_Exercise brief_. Go through the listing below and gather every line with the word "agent".

_Given information_.
————————
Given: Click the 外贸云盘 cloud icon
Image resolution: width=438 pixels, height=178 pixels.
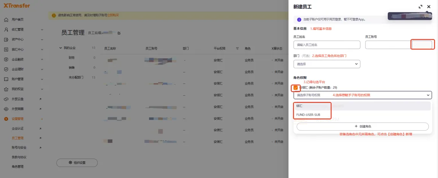Looking at the screenshot, I should (6, 99).
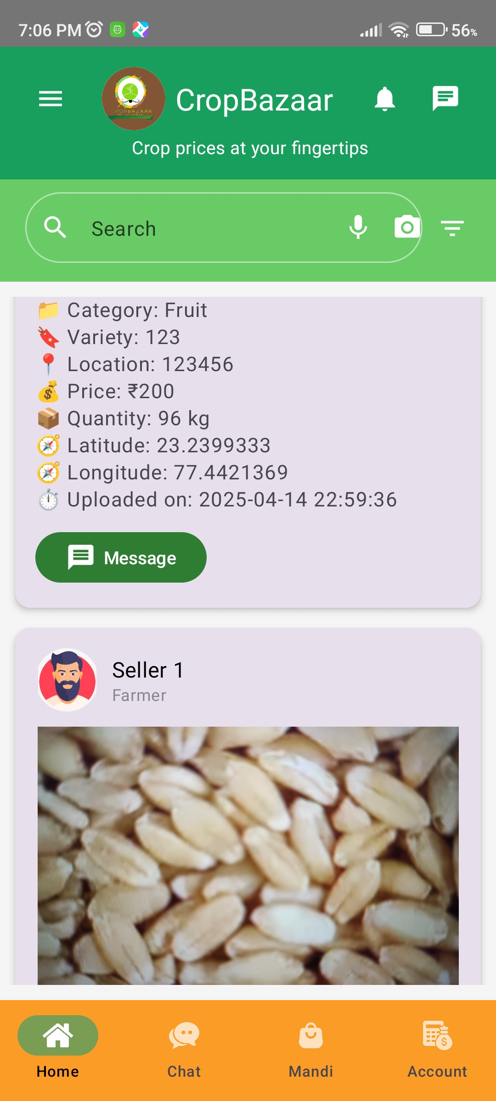This screenshot has height=1101, width=496.
Task: Tap the Uploaded on timestamp line
Action: 231,500
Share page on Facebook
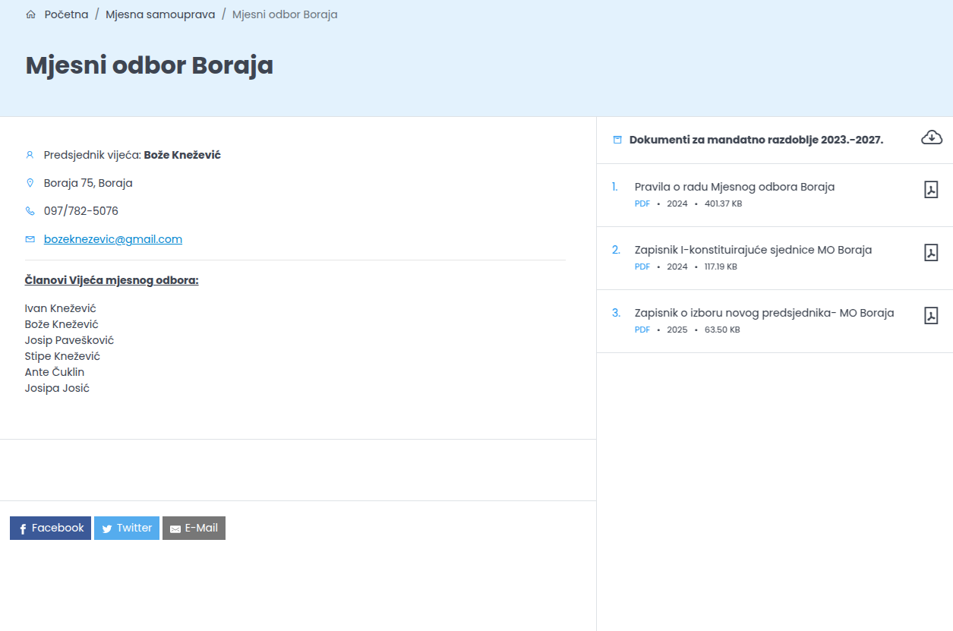 click(x=50, y=528)
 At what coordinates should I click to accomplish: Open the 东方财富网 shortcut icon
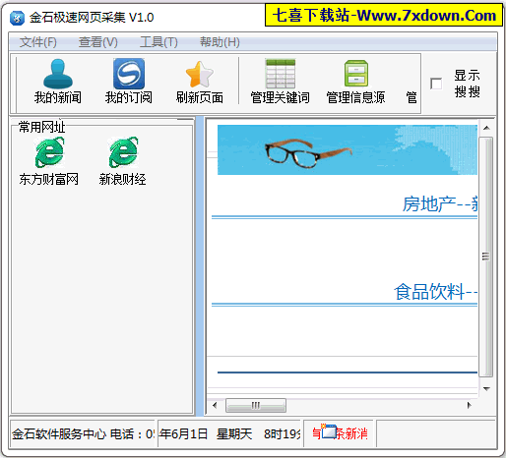click(49, 152)
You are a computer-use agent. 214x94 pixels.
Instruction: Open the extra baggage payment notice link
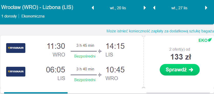pos(160,31)
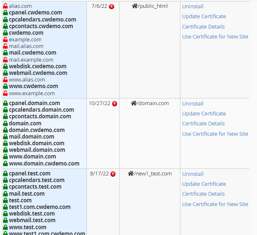Uninstall the /domain.com certificate

coord(192,104)
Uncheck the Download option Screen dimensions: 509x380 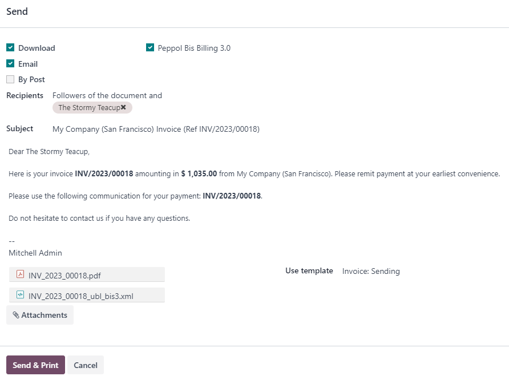point(10,48)
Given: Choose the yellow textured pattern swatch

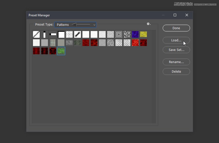Looking at the screenshot, I should [x=144, y=34].
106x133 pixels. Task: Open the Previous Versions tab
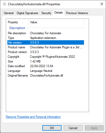[77, 13]
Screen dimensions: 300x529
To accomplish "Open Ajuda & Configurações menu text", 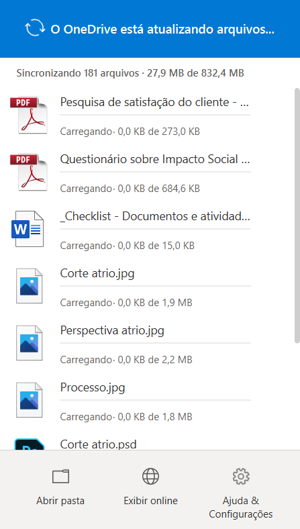I will [x=241, y=507].
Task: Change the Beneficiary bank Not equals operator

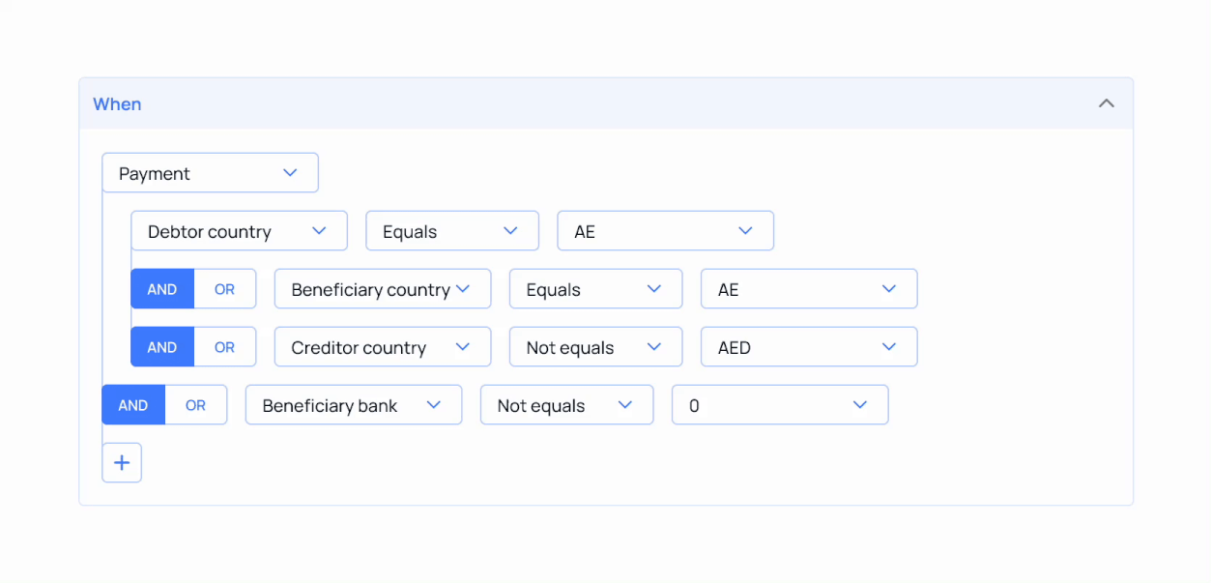Action: pyautogui.click(x=565, y=405)
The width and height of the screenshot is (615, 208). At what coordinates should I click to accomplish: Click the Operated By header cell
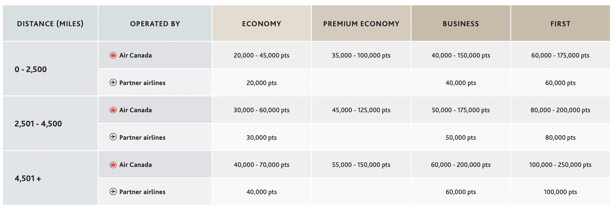(x=155, y=24)
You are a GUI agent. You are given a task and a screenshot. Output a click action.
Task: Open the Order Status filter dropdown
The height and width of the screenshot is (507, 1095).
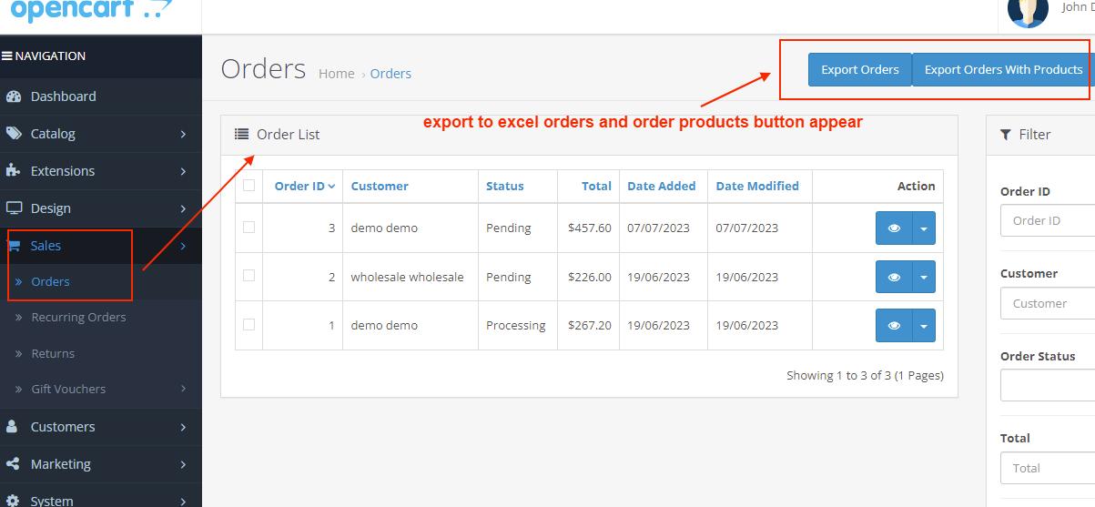[1047, 385]
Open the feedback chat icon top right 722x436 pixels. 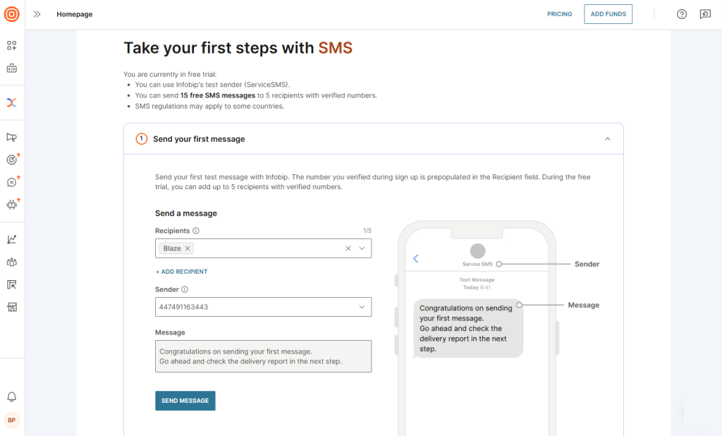pos(704,14)
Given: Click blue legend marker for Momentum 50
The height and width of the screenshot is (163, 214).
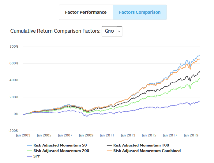Looking at the screenshot, I should tap(29, 145).
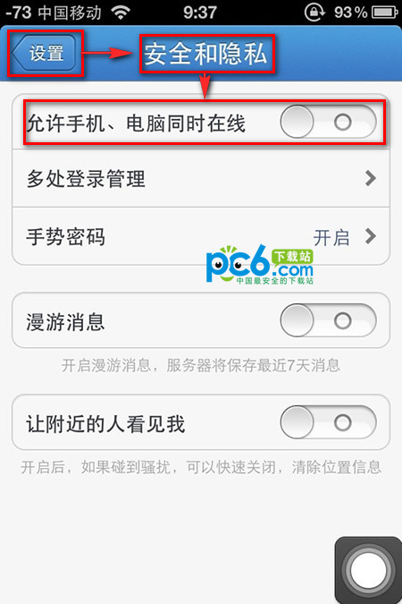The image size is (402, 604).
Task: Toggle the 漫游消息 switch on
Action: [328, 320]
————————
_Problem solution_.
You are a computer-use agent. 214x94 pixels.
You are a GUI agent. You are given a task and a screenshot. Output a click action.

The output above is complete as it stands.